The Chronicle-Journal (Newspaper of the Northwest)
Wednesday, October 17, 2012
The merger of the Communications, Energy and Paperworkers Union of Canada and Canadian Auto Workers will benefit all of Northwestern Ontario, local union leaders say.
“I think it’s great for the people in Northwestern Ontario,” CEP Ontario Region vice-president Kim Ginter said Tuesday.
“(The amalgamated union) can show solidarity for one and another . . . supply more and better services for people, be a much more democratic and rank-and-file-run union for people, be more financially sound and offer more services for members,” said Ginter.
The CEP/CAW union, which was approved by the CEP membership on Monday and in August by CAW members, has yet to settle on a name. It will initially have more than 300,000 members across 20 sectors of the economy.
The consolidation follows years of manufacturing and forestry job losses that have reduced the number of union members to 30 per cent of the Canadian workforce.
Most of the membership would be concentrated in manufacturing, communications and transportation, but the merged union will also represent some public sector employees working in health, education and transit roles.
Details, including membership fees, will be worked out over the coming months by one of six committees that will toil ahead of a founding convention to be held, at the earliest, next summer.
Ginter predicts that the new union will have more power to negotiate contracts with employers.
“I think that companies have shown their nervousness about this,” he said.
“We will be able to put a lot more people on the street, and increase our media coverage, which will all help at the bargaining table.”
CAW Local 229 president Kari Jefford said the merger “is a very good move for the labour movement as a whole.
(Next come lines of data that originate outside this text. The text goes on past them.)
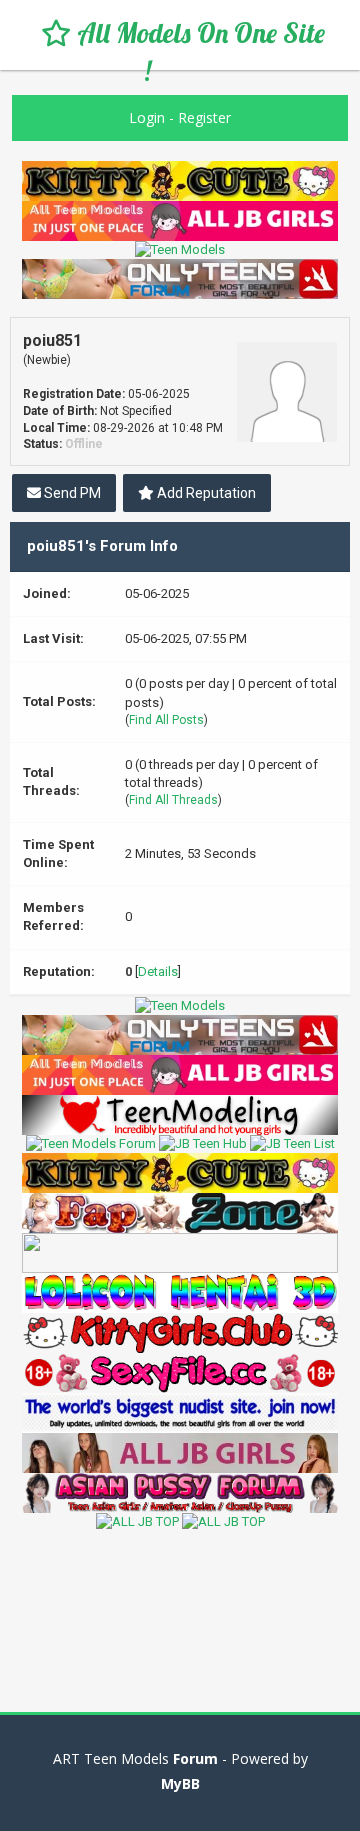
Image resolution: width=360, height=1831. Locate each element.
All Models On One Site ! (198, 52)
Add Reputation (205, 493)
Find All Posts (166, 720)
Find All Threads (173, 800)
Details (158, 971)
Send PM (71, 493)
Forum (195, 1758)
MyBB (180, 1783)
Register (204, 117)
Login (147, 117)
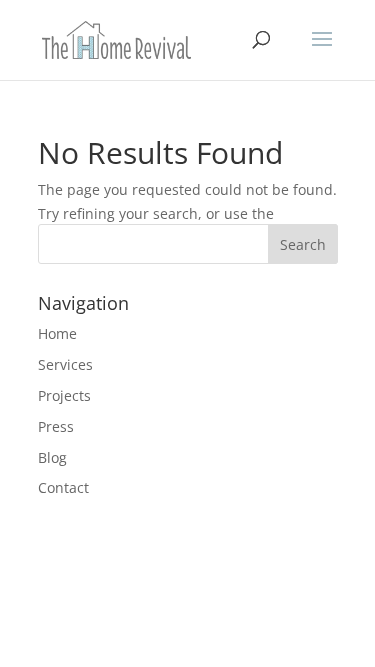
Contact (63, 487)
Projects (64, 395)
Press (56, 426)
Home (57, 333)
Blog (52, 457)
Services (65, 364)
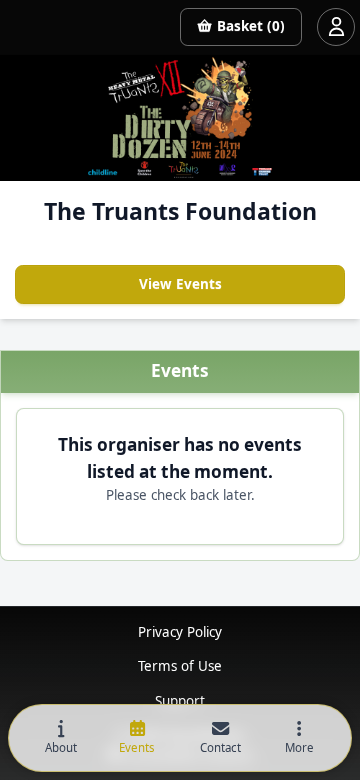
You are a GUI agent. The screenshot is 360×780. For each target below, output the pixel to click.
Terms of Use (180, 666)
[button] (299, 738)
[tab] (61, 738)
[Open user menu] (336, 27)
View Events (180, 284)
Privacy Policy (180, 632)
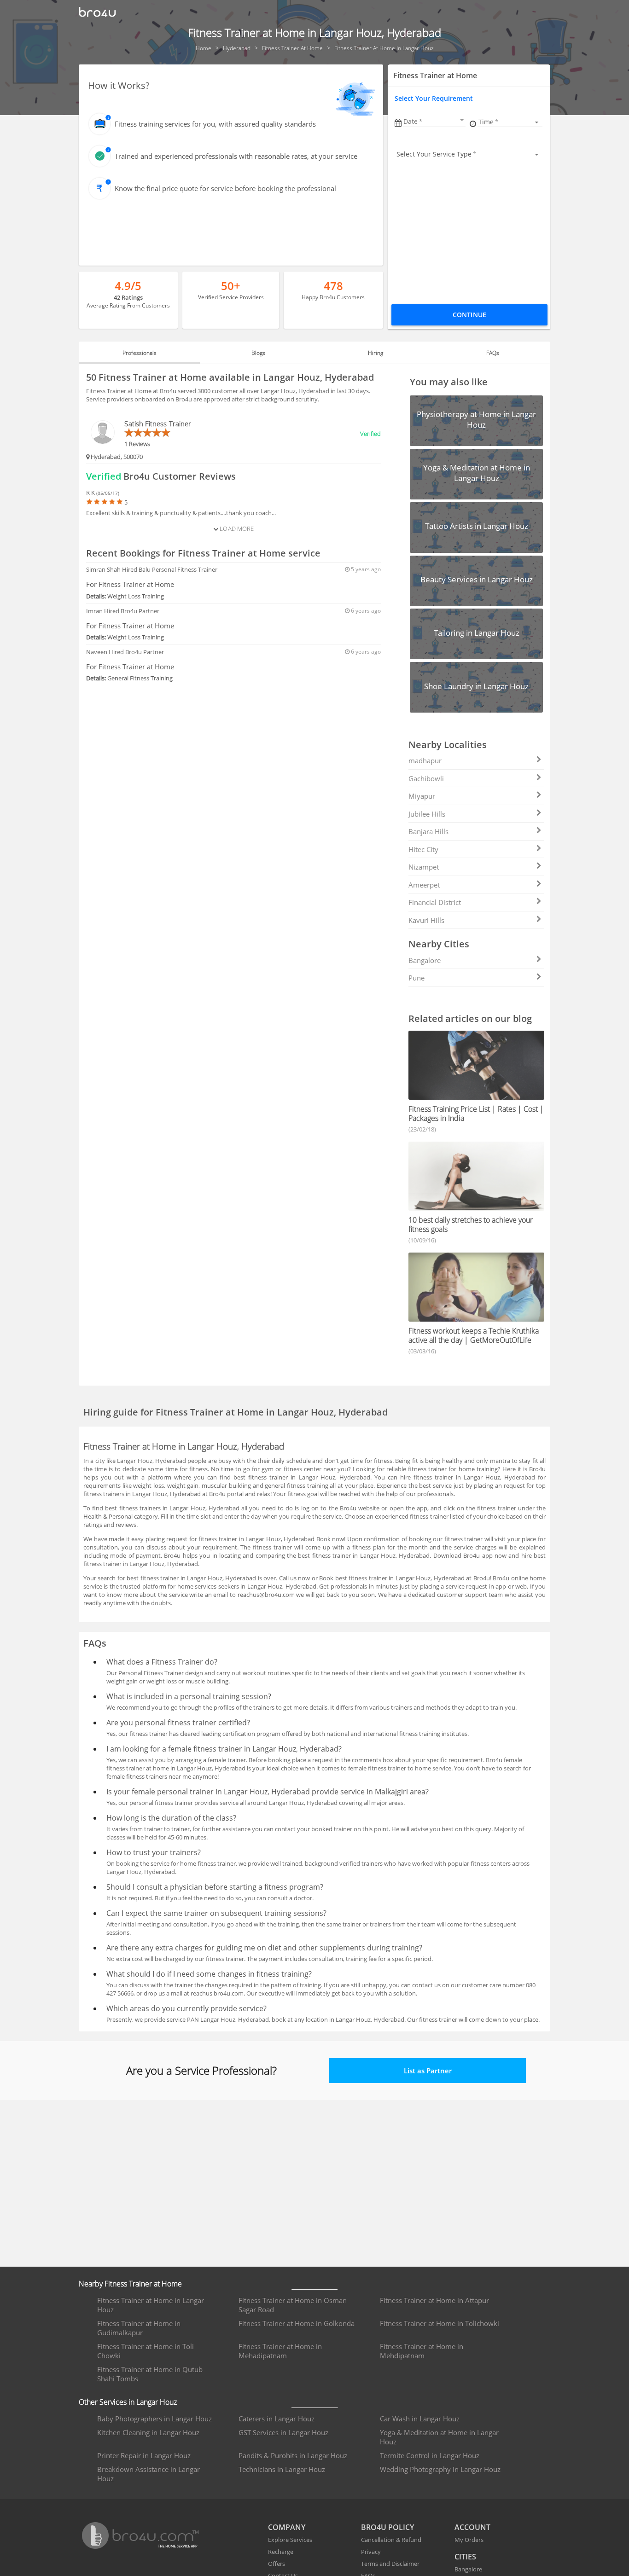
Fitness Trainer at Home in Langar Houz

“The labour movement is rethinking, reorganizing and renewing itself, and the marriage between CAW and CEP is the first step in this process,” said Jefford.
She noted that “working people in Ontario and Canada are under the attack of very large national and international companies looking to take our resources from Canada, send them off to other countries with very unfair labour practices, and then, sell them back to us for huge profits.’’
Locally, she said, the region has “experienced huge negative impacts when our paper mills started closing due to the high costs of electricity, huge corporate tax cuts, ‘free’ trade agreements and the ‘competitive market’.
“When communities lose good-paying jobs replaced with low-paying jobs, no benefits or pensions, our tax bases shrink and we continue to spiral down,” she said.
“(With this merger) we will begin to try to balance the power of people in Canada,” said Jefford.
“When our numbers grow, so will our bargaining influences and power. The new union will continue to grow and find effective ways to work with employers and to positively influence all levels of government,” she added.
Ginter said the new union will also “have a new and bigger direction in organizing efforts.’’
Resources for increasing membership in the union will be doubled to $10 million per year, he said, noting that there a lot of unions waiting to see what happens with the CEP/CAW merger.
The new union will also be creating a mechanism that will allow students, retirees, the unemployed and others to join.
“There will be numerous more avenues for people to get involved and help move the workers’ agenda forward,” Ginter said.